Interior Portraits w/ Photographer Kelly Marshall.
Who is Amah Ayivi and how did you end up in Paris?
I’m Togolese, and was born in Lomé. I came to Paris with my uncle when I was 12 years old for my studies. I left my dad, mum, and brother in Togo.
What were you doing before Marché Noir?
I did many things in my life straight before Marché Noir and the vintage business. I was a casting director for almost 11 years. I did castings for music videos, big companies, and agencies like McCANN, Ogilvy, Publicis, etc. I still do castings for some good projects like for Junya WATANABE shows, Canal+, and some shootings. I owned an African restaurant outside of Paris with one of my friends for 2-3 years. After all these experiences, I dropped my luggage in Comptoir Général in 2012 as the face and General Manager, and became one of the CEOs in 2014. The story of Marché Noir started before Le Comptoir Général, but started as a business there in 2012.
How were you introduced to vintage?
I think vintage was always in my DNA. I was introduced to vintage when I was 12 years old. When I came from Togo with my uncle, we lived nearby the biggest vintage market in France called “Les Puces de Saint Ouen”. I became curious about it at 15. I remember at that age wanting to be unique when I was dressing, and vintage helped me with that.

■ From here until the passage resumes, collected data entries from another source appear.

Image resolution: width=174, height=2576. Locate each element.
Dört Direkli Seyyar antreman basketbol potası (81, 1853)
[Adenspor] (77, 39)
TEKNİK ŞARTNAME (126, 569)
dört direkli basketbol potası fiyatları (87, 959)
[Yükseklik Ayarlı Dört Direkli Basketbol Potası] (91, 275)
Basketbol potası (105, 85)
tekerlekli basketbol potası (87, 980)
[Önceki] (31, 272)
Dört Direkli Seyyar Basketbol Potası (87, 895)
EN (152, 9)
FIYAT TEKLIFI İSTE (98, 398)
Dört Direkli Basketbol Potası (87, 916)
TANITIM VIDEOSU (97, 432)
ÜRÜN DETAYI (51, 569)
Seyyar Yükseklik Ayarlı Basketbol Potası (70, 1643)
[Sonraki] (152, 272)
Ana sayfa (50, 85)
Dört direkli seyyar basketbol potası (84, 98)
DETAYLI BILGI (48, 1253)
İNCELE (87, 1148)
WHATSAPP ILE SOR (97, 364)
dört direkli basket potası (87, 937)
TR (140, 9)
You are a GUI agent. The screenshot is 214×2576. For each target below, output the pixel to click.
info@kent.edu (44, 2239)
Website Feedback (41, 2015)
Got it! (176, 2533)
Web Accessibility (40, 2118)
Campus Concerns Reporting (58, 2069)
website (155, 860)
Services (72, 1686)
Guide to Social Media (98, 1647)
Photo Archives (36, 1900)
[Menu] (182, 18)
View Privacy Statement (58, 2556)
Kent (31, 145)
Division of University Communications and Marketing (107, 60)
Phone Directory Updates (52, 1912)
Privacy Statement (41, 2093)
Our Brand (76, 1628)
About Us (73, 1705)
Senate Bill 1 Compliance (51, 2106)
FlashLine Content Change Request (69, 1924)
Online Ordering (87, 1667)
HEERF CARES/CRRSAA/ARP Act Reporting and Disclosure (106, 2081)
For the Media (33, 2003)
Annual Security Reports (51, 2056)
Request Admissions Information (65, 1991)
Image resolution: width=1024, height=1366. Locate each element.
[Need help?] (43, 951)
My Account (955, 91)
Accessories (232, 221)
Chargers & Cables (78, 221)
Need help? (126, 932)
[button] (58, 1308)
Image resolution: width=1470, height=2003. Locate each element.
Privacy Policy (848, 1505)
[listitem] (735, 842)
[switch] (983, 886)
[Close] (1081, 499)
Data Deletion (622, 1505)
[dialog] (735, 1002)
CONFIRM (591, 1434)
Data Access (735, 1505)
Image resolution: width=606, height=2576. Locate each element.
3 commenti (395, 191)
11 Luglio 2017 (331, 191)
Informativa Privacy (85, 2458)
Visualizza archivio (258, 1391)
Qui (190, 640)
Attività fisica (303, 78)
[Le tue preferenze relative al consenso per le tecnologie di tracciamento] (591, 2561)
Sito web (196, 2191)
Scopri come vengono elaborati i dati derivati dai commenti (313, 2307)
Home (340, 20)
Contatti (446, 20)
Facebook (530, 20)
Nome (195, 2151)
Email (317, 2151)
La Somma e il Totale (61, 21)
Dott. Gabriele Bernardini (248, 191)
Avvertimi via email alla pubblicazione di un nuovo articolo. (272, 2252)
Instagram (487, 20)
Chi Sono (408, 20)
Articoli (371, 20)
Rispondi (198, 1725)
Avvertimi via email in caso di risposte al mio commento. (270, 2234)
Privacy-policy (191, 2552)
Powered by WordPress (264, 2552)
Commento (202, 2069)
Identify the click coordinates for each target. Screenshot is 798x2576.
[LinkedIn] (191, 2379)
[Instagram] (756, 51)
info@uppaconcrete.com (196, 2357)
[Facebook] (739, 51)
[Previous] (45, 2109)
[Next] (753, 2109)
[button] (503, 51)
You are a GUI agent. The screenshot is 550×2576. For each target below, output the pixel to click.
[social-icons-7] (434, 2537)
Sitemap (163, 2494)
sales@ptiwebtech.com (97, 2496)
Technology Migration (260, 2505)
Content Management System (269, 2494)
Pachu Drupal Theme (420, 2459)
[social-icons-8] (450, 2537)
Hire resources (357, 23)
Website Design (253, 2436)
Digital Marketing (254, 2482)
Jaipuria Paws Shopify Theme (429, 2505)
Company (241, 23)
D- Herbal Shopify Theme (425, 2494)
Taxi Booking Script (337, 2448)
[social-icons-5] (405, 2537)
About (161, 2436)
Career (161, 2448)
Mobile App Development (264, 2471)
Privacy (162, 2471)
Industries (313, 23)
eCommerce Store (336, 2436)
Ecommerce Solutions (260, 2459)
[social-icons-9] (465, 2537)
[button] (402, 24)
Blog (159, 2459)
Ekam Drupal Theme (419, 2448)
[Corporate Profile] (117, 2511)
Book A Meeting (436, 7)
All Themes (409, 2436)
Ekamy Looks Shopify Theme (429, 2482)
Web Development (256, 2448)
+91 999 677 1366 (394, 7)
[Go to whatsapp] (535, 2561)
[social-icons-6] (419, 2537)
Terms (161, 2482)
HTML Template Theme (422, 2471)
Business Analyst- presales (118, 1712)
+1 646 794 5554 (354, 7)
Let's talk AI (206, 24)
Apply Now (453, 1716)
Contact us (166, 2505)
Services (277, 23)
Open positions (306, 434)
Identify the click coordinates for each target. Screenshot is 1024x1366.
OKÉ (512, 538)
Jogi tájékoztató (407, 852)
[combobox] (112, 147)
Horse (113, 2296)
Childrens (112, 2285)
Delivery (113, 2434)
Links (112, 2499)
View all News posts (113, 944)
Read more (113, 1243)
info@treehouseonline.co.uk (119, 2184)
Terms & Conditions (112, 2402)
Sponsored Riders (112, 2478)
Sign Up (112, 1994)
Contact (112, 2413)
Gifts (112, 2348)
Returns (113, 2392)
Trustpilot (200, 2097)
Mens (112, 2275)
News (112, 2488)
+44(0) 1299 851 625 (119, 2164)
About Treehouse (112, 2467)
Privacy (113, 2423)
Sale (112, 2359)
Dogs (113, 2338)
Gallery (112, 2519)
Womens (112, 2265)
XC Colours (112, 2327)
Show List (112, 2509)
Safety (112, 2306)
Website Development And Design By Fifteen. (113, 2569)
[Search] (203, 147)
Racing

The Marche Noir concept is sustainability at its heart. How did you come up with the concept?
Yes. The concept at its heart is sustainability because I really never liked buying new clothes. I wanted to have my own style. That is why I went deep into vintage, from the army stuff… to workwear…. to Antik. The concept came along because the more you like real vintage, the more you like well made products and good materials. The upcycling and business part came later after the style issue.
The business takes you to Africa often to source and shop for second hand items. How important is traveling and connecting with the local market, to the heart and sole of your business?
When I started selling vintage as a business, I went straight to Lomé because I knew that we had a huge market there with vintage and secondhand goods. The secondhand market in Lomé is one of the biggest in West Africa. I decided to go to Africa because, a) I wanted to work with my people and pay them more than the local price, b) It was also a militant act for me being that all the stuff in the market came from Europe, and they send everything there like trash. My thing is “you send it as trash. I bring it back as treasure and sell it to you”. At that point you can see the recycling part, and the value. In addition to vintage, I redesign traditional pieces called Batakali. It is based on Ghanaian/Togolese attire made with an African fabric called Kente. It’s a craft work so I can’t produce that much, but it keeps it sustainable which is very important for me. To promote and spread the message around these pieces, I do it through the styling.
With traveling restricted and the world on hold, what have you done to sustain your business?
With this situation, I decided to push the e-shop.
Sustainability sometimes feels like something available to the knowledgeable, the select few. How do you scale and take it available to more people?
It’s true. Everything I do is based on style, and through true styling you can sell the message and the clothes. As soon as people are open to watch your style, most of them can get the message behind the styling.
What do you think is the future of upcycling? Will the bigger companies figure out how to replicate these concepts and make it more accessible?
I’m sure the future in clothing will be sustainable, and upcycling we can see it now!!! Something needs and has to change in this industry. Big companies won’t have a choice but to adapt their business in this direction.
Any great collaborators or collaborations in your history or future?
Yes. I’m collaborating with my brothers from ACF. We have an agency together and we do consulting based on the culture. More people around the world want Black lifestyle. They want our vibe although they don’t want to tell it like that, so we are trying to give them what they want through installation and events.